Wondering what to eat for type 2 diabetes? Healthy eating is a balancing act when you have diabetes and maintaining a healthy weight is the name of the game. Fresh fruits and vegetables, lean protein sources, and whole grains will give you the nutrition you need, and provide a low calorie, low fat, carb-conscious diet.
1. Fruits
Getting enough fiber and vitamins in your diet is easy when you add fruit to your meals. Fruit is naturally low calorie, and low in fat. Carbohydrate counts can vary depending on the type of fruit, but fruit delivers much needed vitamins and antioxidants so it is carbs well spent.
2. Vegetables
Popeye knew what he was doing when he ate his spinach. Vegetables are packed with nutrition and are low in calories and fat, and high in fiber. They fill you up, and can help you keep your diet on track. Eat 5 to 9 servings of vegetables a day.
3. Lean Protein
Make sure to get enough lean protein in your diet.

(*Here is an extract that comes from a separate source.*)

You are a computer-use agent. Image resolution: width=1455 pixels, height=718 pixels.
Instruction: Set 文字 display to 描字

Your body needs protein to function. Protein also keeps you satisfied longer than carbohydrates do. Carbs are a fast burning fuel, and protein is a slower, more steady source of energy. Most protein sources, such as meats, eggs and cheese, don't raise blood sugar.
4. High Fiber Foods
Foods with fiber are an important part of a healthy food plan. Fiber keeps you full longer and helps move things along in the digestive track. It can also help lower your cholesterol. But there is also a surprising benefit that fiber provides. A high-fiber diet can lower postprandial glucose levels, even in people without diabetes.
5. Healthy Fats
Healthy fats include monounsaturated fats such as olive oil, canola oil, nuts and seeds. Your body needs some fat to function properly. Less healthy fats like trans fats, and fats that are solid at room temperature, should be eaten as sparingly as possible.

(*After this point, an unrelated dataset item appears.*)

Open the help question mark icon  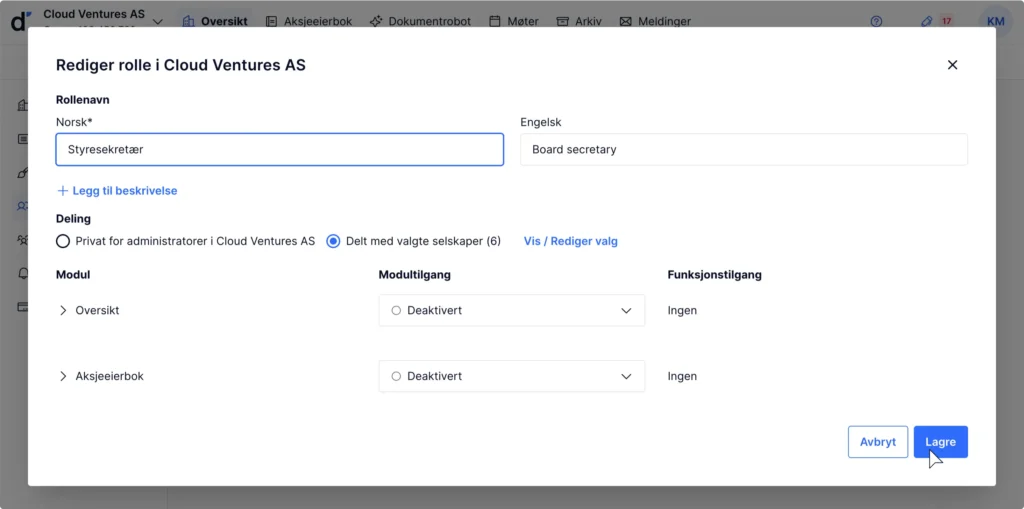(877, 21)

6. And Don't Forget: Drink Lots of Water
Water is essential for life, yet most people don't drink enough of it. Try to get 8 to 10 glasses a day of water and other naturally unsweetened beverages like teas and sodium-free seltzer waters. Try to limit sodas, or other high-calorie sweetened drinks. Water has no calories, and is what your body really craves. If it is hard to get used to drinking plain water, spruce it up with lemon or lime slices.